Work to complete » Without the pictures, write out all the lines below exactly as they appear.

[Items from a data source]
● ● ● ●

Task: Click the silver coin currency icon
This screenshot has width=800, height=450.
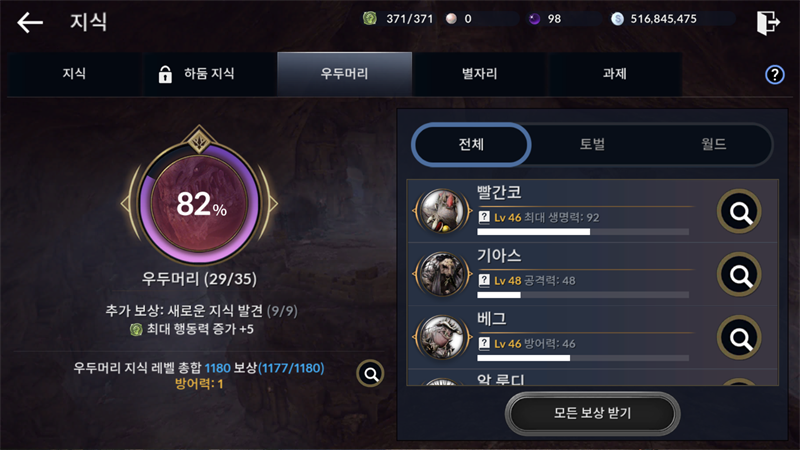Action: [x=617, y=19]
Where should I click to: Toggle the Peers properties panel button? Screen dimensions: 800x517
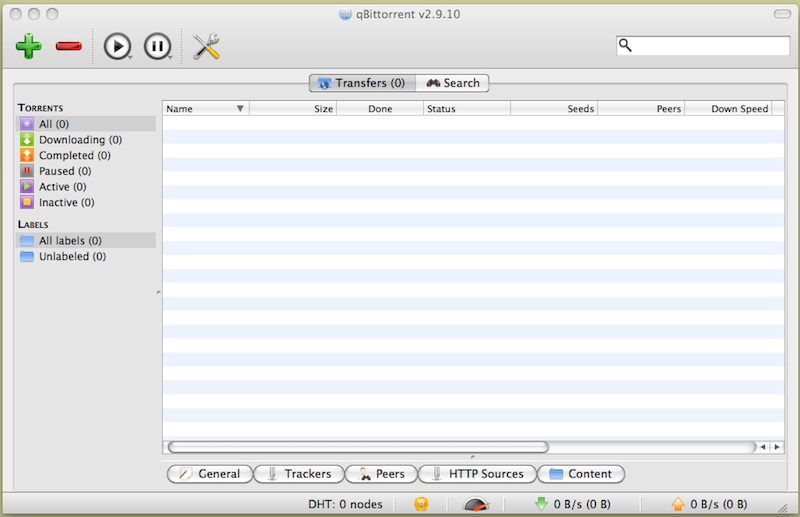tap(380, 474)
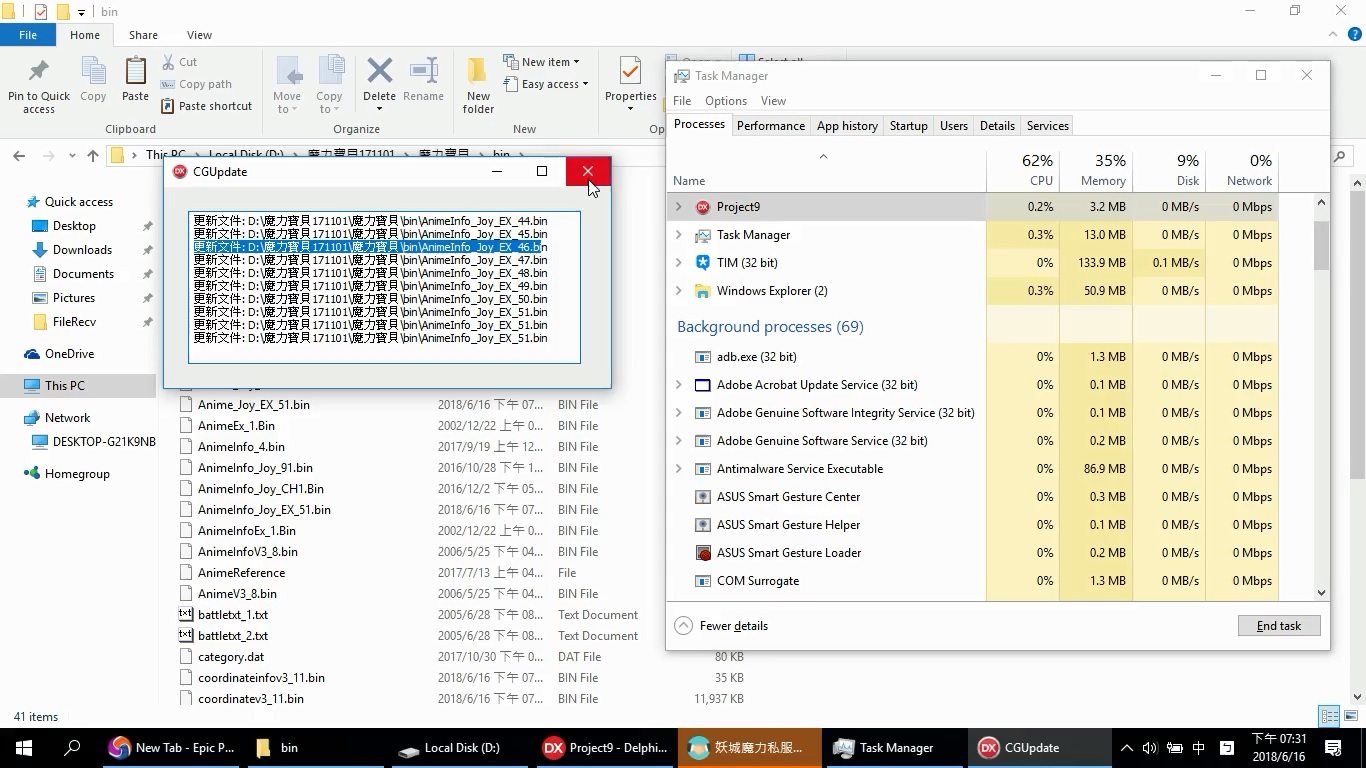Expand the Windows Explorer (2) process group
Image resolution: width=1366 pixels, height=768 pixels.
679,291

● ● ● ●

Output »
Task: Click the silver coin currency icon
This screenshot has width=800, height=450.
Action: [x=617, y=19]
Where should I click to: Toggle the Peers properties panel button? Screen dimensions: 800x517
tap(380, 474)
Expand the Windows Explorer (2) process group
Image resolution: width=1366 pixels, height=768 pixels.
679,291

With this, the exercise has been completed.